Survey says downtown Denver employees prefer transit passes to parking spaces. Reality paints a different picture.

Downtown Denver’s nearly 124,000 employees are taking transit at almost the same rate that they’re driving alone, according to The 2016 Downtown Denver Commuter Survey.

staff photo
RTD commissioned new MallRide buses. (Chloe Aiello/Denverite)

RTD commissioned new MallRide buses. (Chloe Aiello/Denverite)

Downtown Denver’s nearly 124,000 employees are stepping into buses, light rails and other public transportation options to get to work at almost the same rate that they’re driving alone, according to The 2016 Downtown Denver Commuter Survey.

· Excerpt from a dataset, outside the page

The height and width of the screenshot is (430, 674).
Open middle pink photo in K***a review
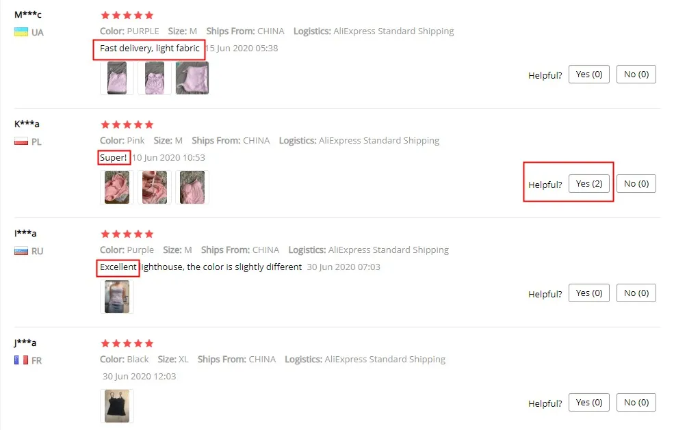(x=155, y=187)

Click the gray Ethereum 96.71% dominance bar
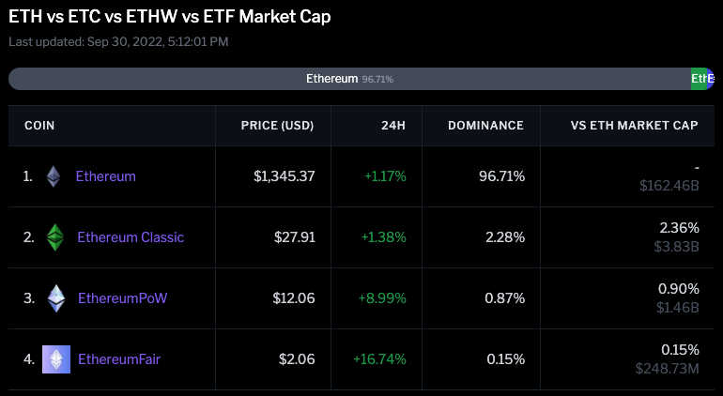pyautogui.click(x=348, y=79)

In September and early October, the Downtown Denver Partnership asked more than 7,500 people who work downtown, “How did you get to work today?” Most people (40.3 percent) responded they drove alone followed by 39.6 percent who said they use transit, the survey results released Thursday show.

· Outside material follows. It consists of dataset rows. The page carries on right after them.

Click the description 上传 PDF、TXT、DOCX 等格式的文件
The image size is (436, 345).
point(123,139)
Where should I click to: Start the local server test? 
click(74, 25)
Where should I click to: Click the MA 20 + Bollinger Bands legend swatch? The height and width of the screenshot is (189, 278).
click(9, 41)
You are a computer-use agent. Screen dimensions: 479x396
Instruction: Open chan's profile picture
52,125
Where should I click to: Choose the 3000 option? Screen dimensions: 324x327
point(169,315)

Last year was the first time in five years the number of commuters driving alone passed the number of people taking transit, according to the partnership.

“We are seeing a similar trend in other surveys in terms of the increase in number of people driving alone. Some factors that may contribute to this over the past year in Denver are low gas prices and a strong economy,” said Brea Olson, spokeswoman for the Downtown Denver Partnership.

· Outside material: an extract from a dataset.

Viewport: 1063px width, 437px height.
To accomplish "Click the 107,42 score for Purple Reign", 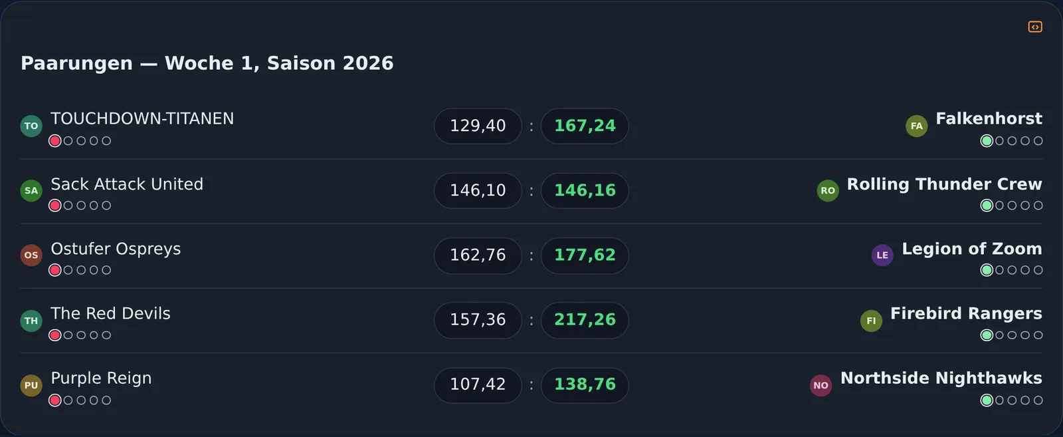I will pyautogui.click(x=478, y=384).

Interestingly, when workers were asked, “How do you get to work MOST days of the week?” the respondents who said they took public transit (43.3) was actually higher than those who said they drove alone (38.3).

“We have found that people tend to over-represent or are optimistic in their responses to ‘most days’ especially in terms of how much they take transit vs. drive alone,” Olson said.

The Downtown Denver Partnership is focused on promoting and advocating for the heart of Denver. The group hopes to cut the number of commuters using what the cool kids call single-occupancy vehicles to less than 35 percent by 2021. The group plans to talk more about how it plans to do that during its forum Feb. 15.

“It’s imperative we work closely with employers and transportation providers to encourage employees to consider alternative modes of transportation in order to achieve our goal to create a truly multi-modal center city,” said Tami Door, president and CEO of the Downtown Denver Partnership, in a statement.

When an employer offers a transit pass a part of their benefits package, employees are 67 more likely to use transit and 28 percent less likely to drive alone, according to the survey. That finding is line with the statistic from the survey that most workers (87 percent) find a transit pass as valuable or very valuable.